All Wings, no prayer

It's tough to say which was more reprehensible.

The so-called fans who cheered the sight of a woozy Tomas Holmstrom lying on the ice after he was slammed into the boards by Rob Niedermayer and Chris Pronger, or the Ducks' lack of perseverance and self-control when small doses of each might have turned the Western Conference finals in their favor.

The Ducks got what they deserved Tuesday in a 5-0 loss to the Red Wings. Their legs looked heavy, their energy fizzled after their early pressure went unrewarded and their composure fractured too easily.

Teemu Selanne was invisible -- again. He and his teammates used none of the speed, size and skill that are their strongest assets.

Worst of all, they didn't use their heads.

"We weren't disciplined at anything," center Ryan Getzlaf said. "We weren't disciplined at playing our system or anything else."

Detroit took a 2-1 series lead and regained home-ice advantage with a rout that emptied the Honda Center long before the final buzzer mercifully sounded.
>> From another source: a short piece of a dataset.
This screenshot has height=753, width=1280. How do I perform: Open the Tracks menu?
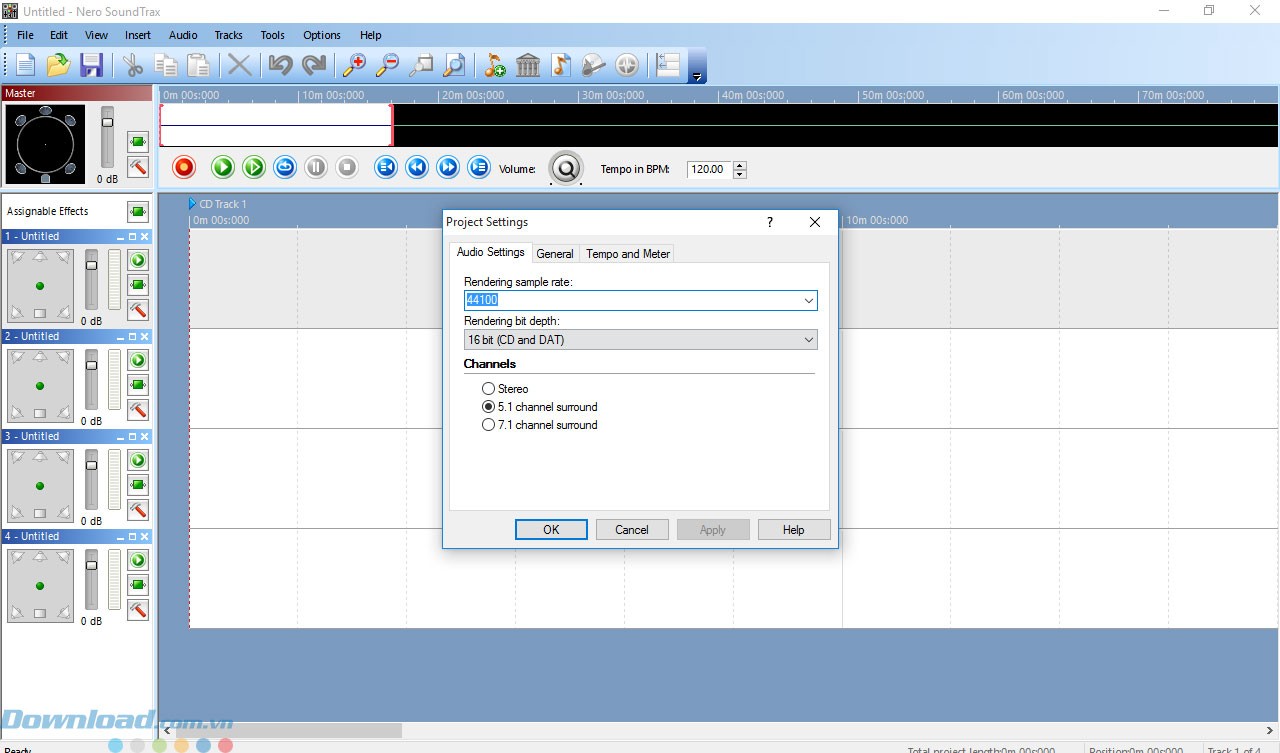click(228, 35)
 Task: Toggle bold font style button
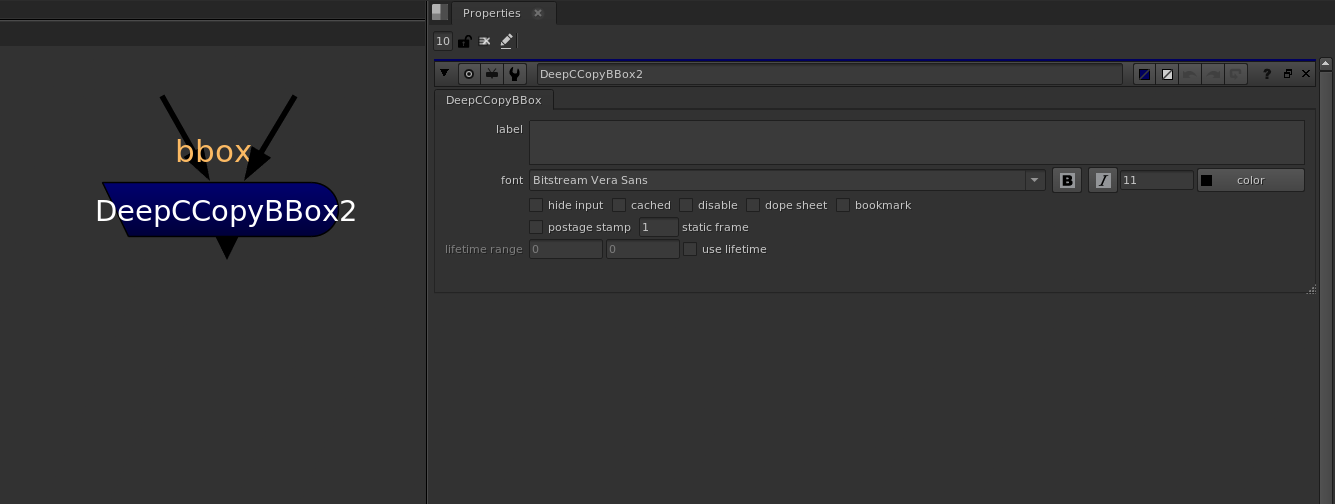1067,180

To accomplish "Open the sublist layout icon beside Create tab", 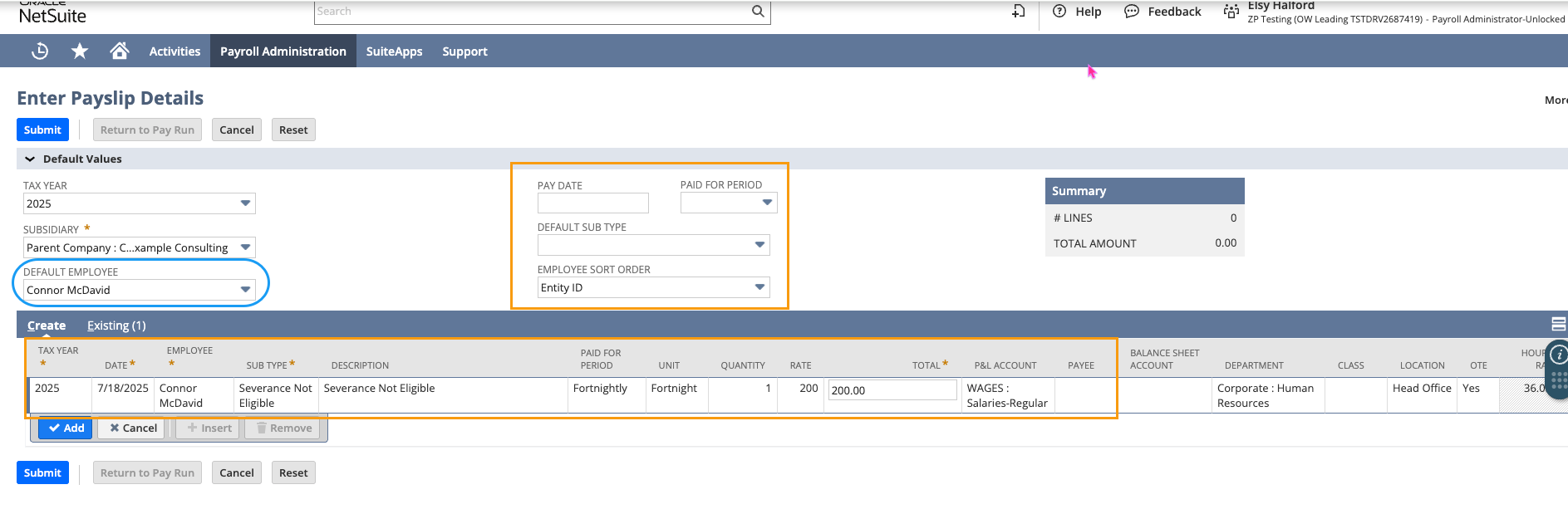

The Red Wings can also look forward to the possibility of Pronger being suspended by the NHL for his part in the tag-team slam of Holmstrom, even though Niedermayer paid the immediate price in the form of a five-minute boarding penalty and automatic game misconduct.

Any hit can be reviewed by the NHL regardless of whether a penalty was called. The league's crackdown this season against hits to the head makes it likely that the Pronger-Niedermayer crunch -- which occurred when the Ducks were trailing, 4-0, in the second period -- will be re-examined and that one or both will be banished for a game or two.

The Red Wings smartly declined to say anything incendiary. Players who recall what they did on the third shift of their second day of junior hockey couldn't remember what happened when the two Ducks sandwiched Holmstrom. They also wouldn't say whether a suspension was warranted.

"I have to look at the video," said Holmstrom, who had an egg-shaped bump on his right temple in addition to 13 stitches. "I think I had two guys on me. I fell into the boards and got hit again. I never see the guy come from behind."

Defenseman Nicklas Lidstrom said he "really couldn't see" the hit, which took place in the Ducks' zone. All he could be sure of, he said, was that "it looked like Niedermayer came from far out in the middle of the ice with a lot of speed when he hit him."